» SUPPLIED RECORDS
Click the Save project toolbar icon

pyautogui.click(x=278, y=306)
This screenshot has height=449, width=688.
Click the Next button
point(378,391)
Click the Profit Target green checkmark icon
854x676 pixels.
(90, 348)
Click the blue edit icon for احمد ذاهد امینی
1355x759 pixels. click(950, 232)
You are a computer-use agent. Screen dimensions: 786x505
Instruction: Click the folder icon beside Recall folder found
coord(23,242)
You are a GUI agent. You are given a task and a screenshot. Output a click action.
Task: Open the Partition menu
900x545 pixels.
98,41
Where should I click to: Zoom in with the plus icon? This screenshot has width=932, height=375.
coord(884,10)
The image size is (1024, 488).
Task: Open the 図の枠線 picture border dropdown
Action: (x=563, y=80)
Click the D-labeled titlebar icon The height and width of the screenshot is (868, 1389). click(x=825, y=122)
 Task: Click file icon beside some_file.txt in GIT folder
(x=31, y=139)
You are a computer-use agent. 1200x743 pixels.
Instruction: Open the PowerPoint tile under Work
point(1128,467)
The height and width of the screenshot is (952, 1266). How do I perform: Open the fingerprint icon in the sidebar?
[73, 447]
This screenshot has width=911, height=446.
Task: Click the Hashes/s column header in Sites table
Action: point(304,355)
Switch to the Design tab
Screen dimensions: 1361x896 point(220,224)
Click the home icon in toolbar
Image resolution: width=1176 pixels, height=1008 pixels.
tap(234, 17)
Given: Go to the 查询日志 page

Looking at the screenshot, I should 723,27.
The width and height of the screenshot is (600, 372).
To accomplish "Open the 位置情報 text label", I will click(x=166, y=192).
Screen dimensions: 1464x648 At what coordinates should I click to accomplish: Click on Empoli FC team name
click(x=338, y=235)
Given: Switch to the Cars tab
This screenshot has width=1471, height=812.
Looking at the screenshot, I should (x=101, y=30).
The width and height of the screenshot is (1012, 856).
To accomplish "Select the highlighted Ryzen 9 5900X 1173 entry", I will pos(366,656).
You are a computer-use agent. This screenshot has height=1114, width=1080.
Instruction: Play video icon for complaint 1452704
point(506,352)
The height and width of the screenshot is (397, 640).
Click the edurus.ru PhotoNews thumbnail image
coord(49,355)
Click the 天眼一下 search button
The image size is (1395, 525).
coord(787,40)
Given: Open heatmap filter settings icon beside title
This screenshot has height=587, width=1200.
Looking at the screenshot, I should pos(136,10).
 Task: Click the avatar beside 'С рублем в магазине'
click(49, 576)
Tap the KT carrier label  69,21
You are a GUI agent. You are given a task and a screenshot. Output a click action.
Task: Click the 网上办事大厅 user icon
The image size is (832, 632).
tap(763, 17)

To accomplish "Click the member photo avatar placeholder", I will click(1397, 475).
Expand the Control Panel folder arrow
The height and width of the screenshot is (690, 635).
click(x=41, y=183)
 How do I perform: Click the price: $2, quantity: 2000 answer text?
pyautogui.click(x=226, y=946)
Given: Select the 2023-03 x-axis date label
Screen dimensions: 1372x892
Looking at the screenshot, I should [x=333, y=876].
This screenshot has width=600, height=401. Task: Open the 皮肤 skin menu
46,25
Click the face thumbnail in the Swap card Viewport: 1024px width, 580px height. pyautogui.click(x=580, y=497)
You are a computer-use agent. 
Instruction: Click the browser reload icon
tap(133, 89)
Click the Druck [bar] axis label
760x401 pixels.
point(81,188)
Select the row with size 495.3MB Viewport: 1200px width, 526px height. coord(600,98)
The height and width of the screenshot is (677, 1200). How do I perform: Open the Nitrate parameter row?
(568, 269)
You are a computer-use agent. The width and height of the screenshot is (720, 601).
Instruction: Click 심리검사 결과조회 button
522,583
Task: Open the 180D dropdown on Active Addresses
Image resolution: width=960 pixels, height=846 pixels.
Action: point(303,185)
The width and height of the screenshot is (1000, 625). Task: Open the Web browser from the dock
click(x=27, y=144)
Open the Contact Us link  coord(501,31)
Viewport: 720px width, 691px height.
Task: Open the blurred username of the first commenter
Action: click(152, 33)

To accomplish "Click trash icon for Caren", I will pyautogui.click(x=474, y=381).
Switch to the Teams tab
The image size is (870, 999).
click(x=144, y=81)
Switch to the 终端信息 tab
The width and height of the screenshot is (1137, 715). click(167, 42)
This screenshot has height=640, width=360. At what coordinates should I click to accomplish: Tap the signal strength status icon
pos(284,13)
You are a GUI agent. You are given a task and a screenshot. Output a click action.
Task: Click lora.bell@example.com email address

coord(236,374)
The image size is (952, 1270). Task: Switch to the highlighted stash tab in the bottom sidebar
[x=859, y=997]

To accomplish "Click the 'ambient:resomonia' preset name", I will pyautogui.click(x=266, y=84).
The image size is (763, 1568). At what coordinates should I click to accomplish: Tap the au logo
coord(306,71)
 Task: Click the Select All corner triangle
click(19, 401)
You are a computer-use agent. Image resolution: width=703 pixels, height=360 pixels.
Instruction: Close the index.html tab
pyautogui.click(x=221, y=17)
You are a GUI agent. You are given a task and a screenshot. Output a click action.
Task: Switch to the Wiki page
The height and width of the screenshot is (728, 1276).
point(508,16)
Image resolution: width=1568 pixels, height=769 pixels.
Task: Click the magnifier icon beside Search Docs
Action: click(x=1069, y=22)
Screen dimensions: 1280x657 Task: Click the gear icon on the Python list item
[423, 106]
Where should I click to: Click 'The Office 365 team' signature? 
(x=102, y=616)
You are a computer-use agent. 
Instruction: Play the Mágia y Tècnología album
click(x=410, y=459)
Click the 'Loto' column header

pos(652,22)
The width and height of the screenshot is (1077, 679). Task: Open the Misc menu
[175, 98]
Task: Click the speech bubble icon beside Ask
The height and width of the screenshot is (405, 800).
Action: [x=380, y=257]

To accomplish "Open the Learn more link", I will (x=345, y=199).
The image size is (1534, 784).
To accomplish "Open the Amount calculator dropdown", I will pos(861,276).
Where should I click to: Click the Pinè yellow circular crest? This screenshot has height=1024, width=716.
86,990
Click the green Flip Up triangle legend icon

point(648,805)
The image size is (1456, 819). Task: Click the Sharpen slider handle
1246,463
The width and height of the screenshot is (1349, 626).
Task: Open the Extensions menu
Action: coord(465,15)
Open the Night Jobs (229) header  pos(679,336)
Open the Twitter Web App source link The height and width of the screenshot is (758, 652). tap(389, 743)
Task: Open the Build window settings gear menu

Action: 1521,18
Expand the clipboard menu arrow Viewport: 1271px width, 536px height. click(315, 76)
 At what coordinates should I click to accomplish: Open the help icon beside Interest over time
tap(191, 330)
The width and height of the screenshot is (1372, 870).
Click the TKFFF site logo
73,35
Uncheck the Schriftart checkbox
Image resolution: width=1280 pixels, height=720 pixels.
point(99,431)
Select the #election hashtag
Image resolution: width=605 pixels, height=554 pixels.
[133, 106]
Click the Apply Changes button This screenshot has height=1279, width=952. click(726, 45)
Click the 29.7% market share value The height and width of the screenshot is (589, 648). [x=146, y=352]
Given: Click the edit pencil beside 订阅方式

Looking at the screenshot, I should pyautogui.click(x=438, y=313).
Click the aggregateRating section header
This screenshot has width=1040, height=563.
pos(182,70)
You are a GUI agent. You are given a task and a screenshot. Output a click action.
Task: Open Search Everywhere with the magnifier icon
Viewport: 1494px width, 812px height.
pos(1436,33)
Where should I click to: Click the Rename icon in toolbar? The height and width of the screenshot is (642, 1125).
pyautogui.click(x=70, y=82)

» YOUR GOAL
From the material above, keep only the lines that contain the word "Play" and copy each one.

» CORRECT ANSWER
Instruction: Play video icon for complaint 1452704
Instruction: Play the Mágia y Tècnología album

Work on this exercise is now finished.